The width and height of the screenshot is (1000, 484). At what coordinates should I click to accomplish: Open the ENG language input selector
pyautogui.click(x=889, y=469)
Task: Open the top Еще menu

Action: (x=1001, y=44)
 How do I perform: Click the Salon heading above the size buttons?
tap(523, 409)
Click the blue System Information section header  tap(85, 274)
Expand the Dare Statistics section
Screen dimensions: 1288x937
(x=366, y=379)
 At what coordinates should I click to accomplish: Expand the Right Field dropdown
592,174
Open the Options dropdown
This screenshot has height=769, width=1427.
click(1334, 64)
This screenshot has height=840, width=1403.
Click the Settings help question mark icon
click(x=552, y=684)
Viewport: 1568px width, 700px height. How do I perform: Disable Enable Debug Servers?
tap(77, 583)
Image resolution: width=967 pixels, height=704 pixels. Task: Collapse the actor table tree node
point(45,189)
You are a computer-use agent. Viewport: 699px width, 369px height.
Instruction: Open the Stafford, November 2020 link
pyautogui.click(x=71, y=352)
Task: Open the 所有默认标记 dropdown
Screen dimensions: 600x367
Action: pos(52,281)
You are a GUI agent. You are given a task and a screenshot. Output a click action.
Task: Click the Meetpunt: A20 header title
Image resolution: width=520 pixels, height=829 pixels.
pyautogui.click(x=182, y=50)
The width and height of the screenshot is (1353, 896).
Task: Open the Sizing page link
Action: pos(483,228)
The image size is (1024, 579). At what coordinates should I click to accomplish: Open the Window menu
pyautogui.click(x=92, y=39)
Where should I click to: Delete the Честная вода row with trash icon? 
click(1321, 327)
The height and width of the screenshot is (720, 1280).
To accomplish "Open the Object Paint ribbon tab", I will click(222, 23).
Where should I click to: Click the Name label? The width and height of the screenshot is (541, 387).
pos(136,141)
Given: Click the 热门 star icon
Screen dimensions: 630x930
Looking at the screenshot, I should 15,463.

----------------------------------------

▶ _TO DO_:
The required output is the exact run of lines from the one with "The height and" through the final line of the entries.

▶ _YOUR RESPONSE_:
The height and width of the screenshot is (720, 1280).
To accomplish "Open the Object Paint ribbon tab", I will click(222, 23).
Where should I click to: Click the Name label? The width and height of the screenshot is (541, 387).
pos(136,141)
Given: Click the 热门 star icon
Screen dimensions: 630x930
Looking at the screenshot, I should 15,463.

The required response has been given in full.